§ What needs to be done: Check the listing below for lines with the word "agent" and say how many there are, with nothing but the number.

--- Exercise data ---

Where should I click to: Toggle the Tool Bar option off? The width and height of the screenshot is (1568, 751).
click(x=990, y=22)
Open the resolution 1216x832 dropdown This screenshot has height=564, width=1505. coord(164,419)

---
--- Exercise data ---

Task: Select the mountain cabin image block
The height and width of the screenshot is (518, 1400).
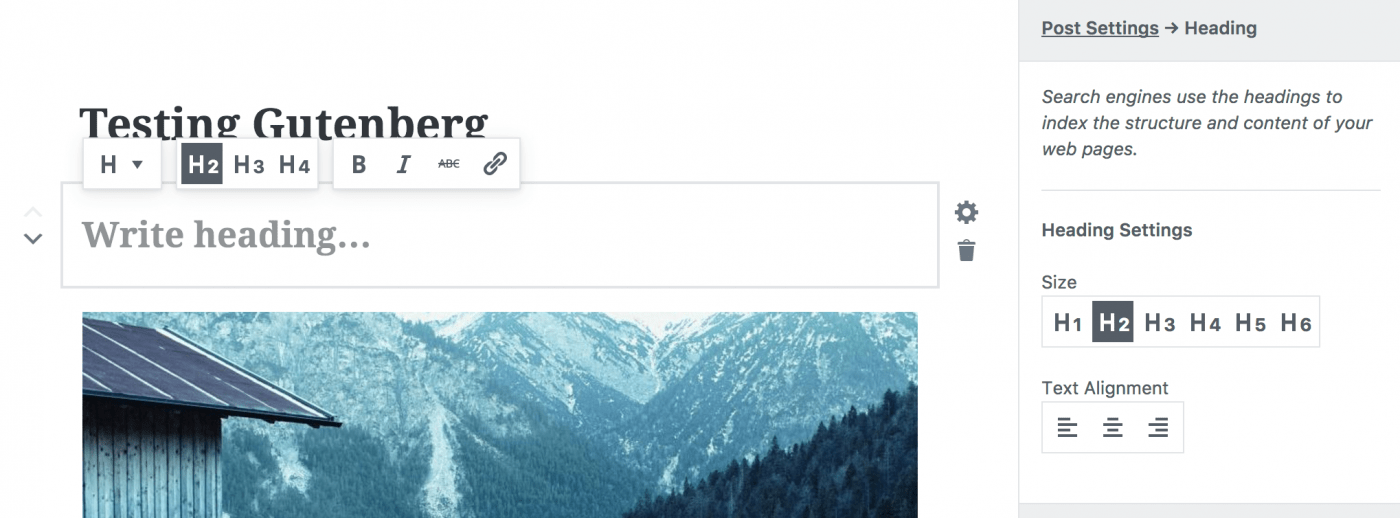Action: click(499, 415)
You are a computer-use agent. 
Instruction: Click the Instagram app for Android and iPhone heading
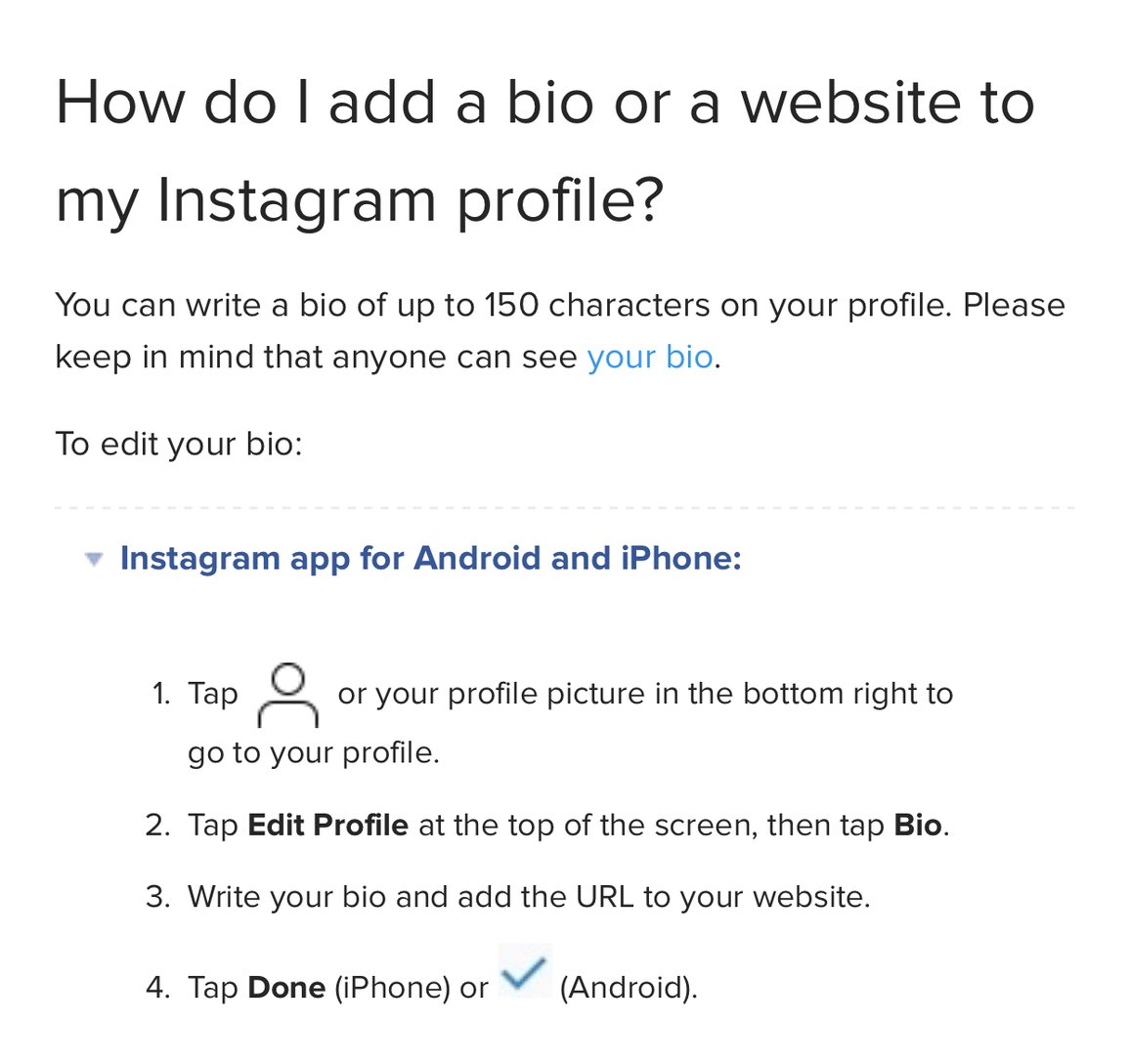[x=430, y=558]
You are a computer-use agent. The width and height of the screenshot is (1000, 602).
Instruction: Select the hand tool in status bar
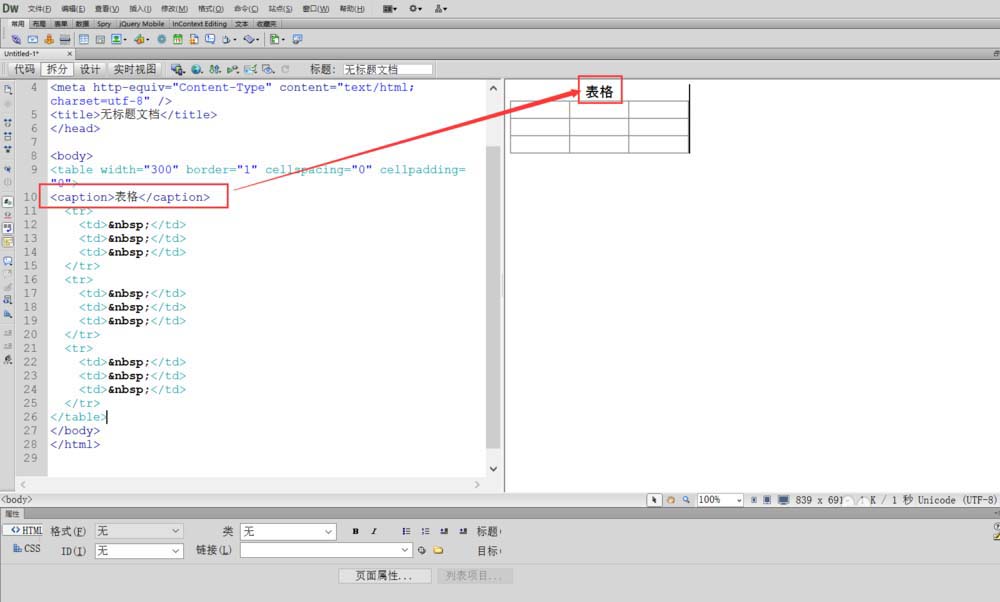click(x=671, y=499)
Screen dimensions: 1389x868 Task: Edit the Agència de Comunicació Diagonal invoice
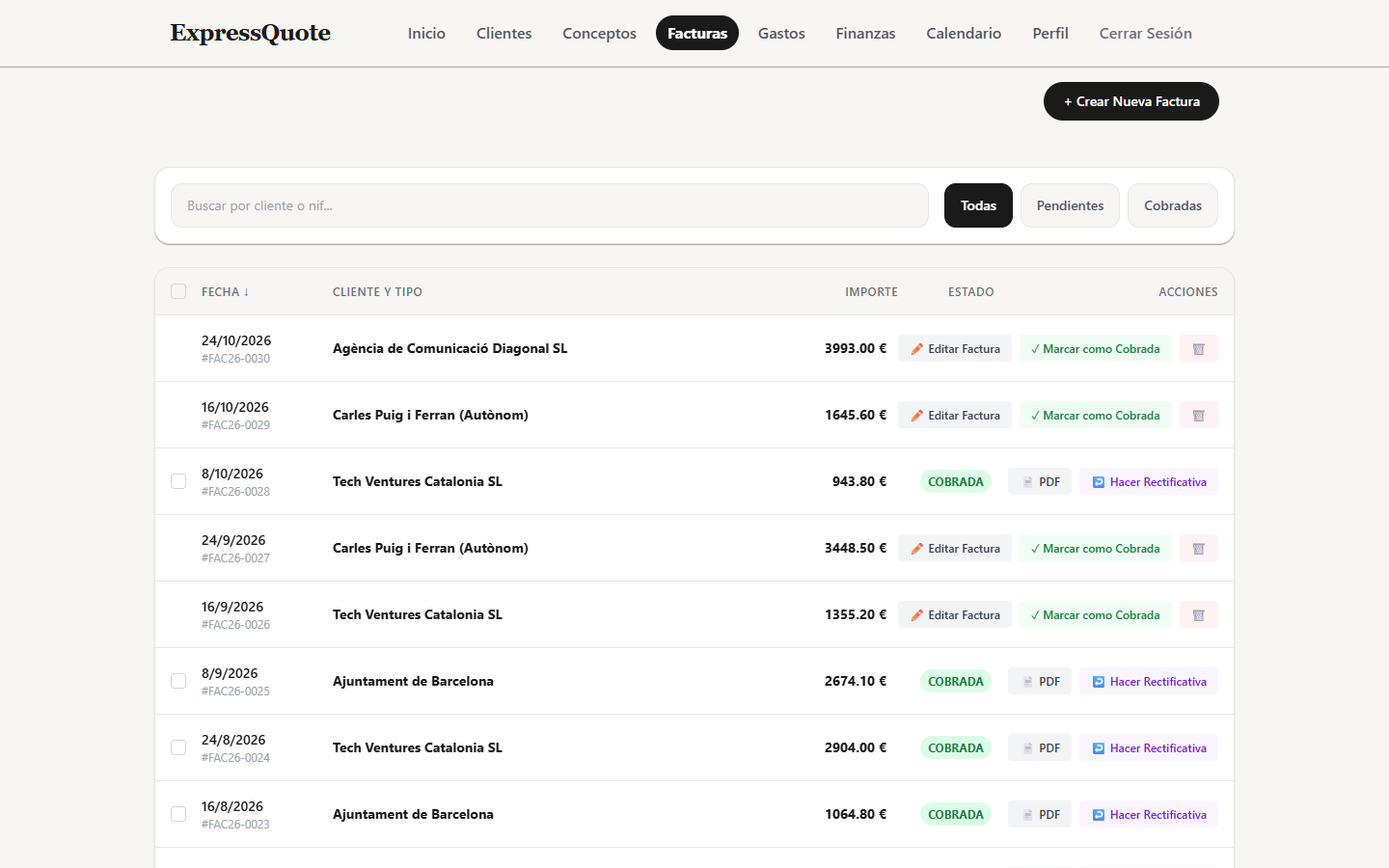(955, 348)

---
--- Exercise data ---

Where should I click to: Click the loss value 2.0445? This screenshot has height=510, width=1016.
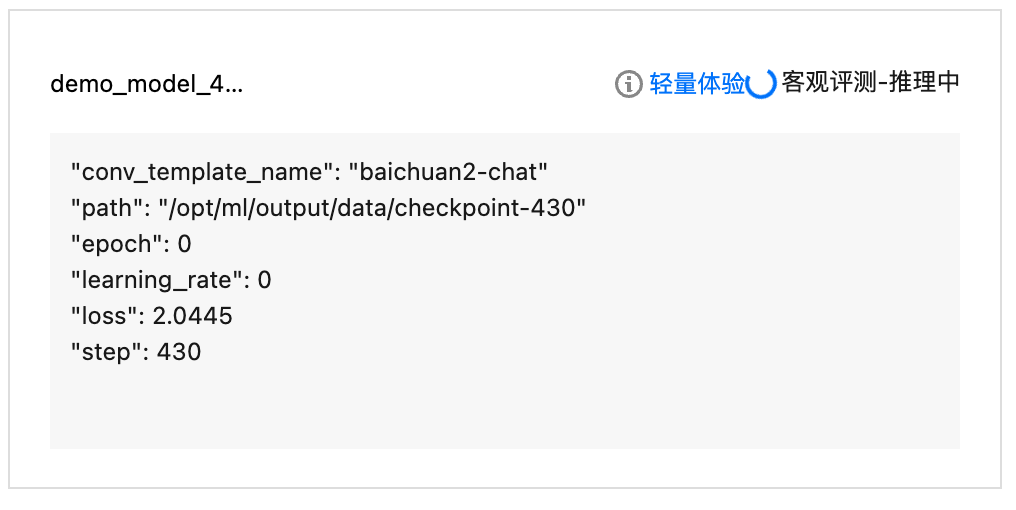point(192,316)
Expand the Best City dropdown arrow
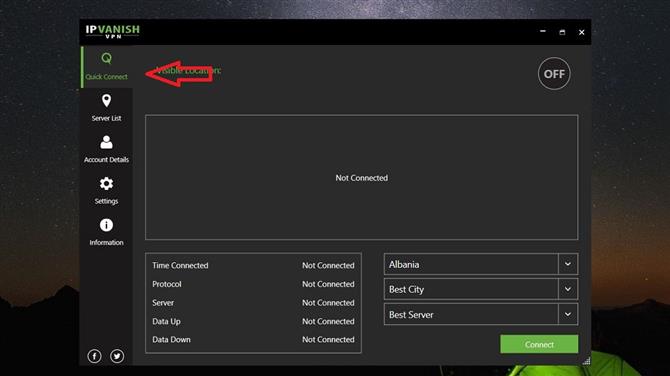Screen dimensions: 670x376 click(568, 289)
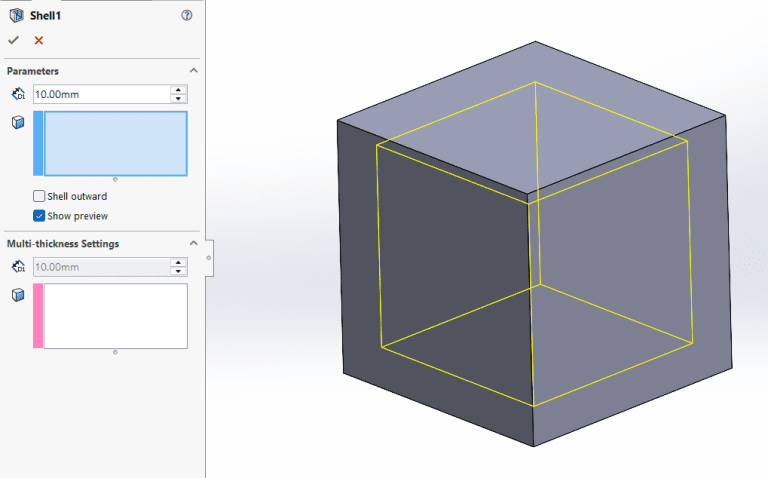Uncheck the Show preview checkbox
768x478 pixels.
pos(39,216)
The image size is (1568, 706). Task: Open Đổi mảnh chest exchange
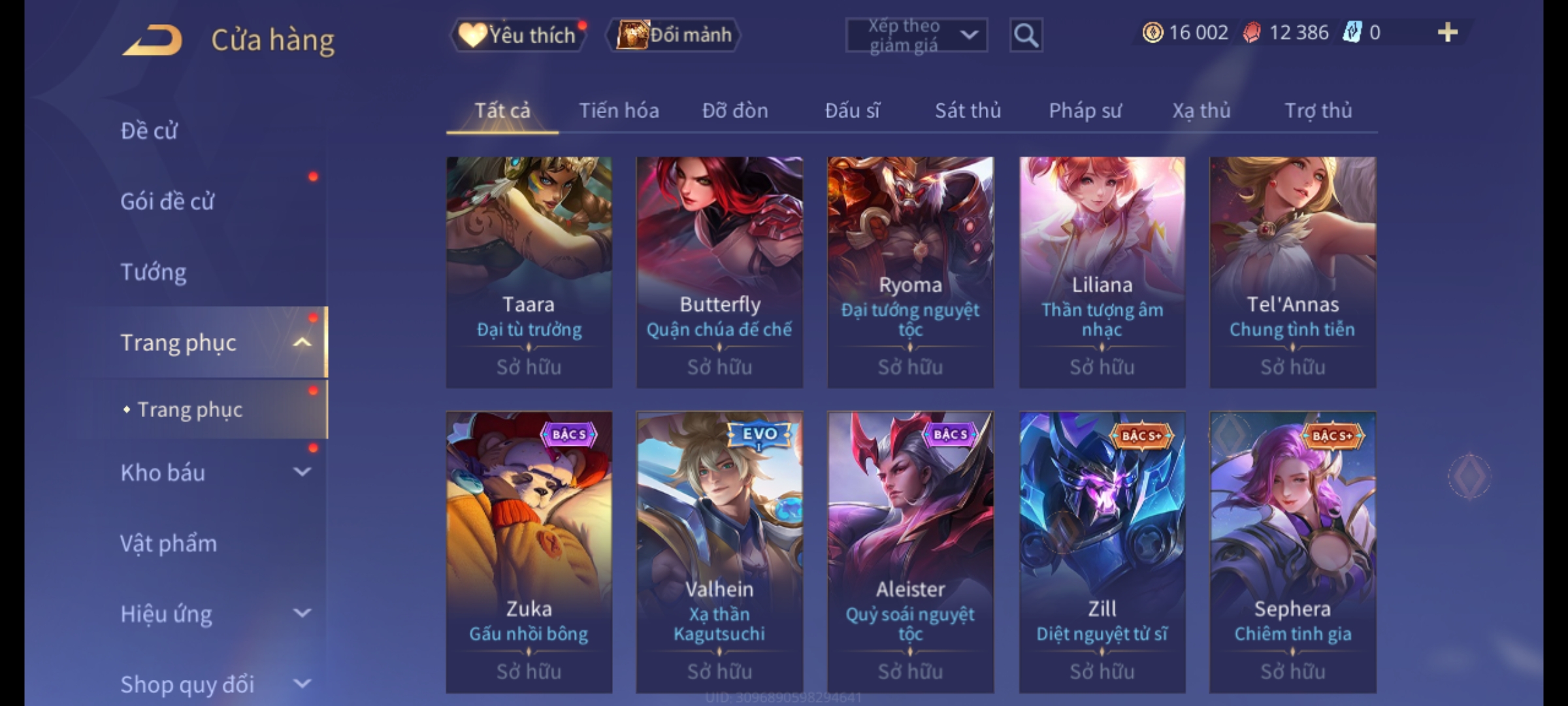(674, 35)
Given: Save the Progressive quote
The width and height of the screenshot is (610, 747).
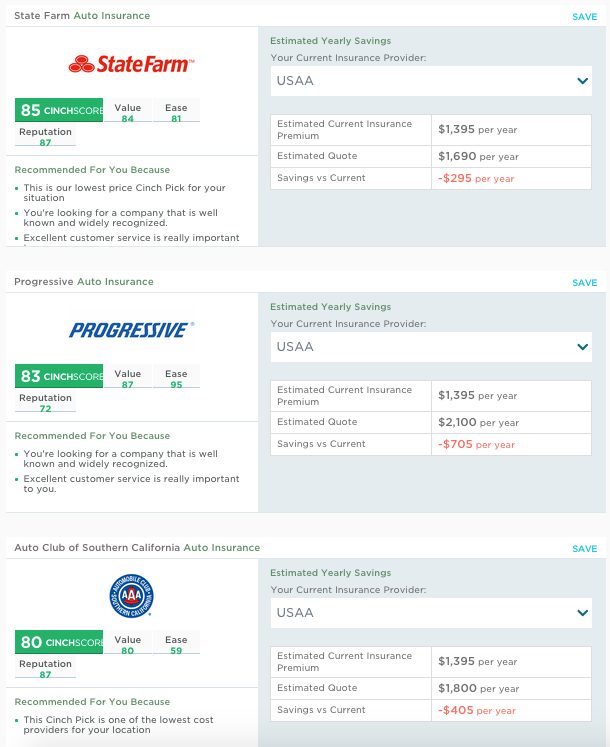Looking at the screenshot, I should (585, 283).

---

§ Solution to this exercise: 2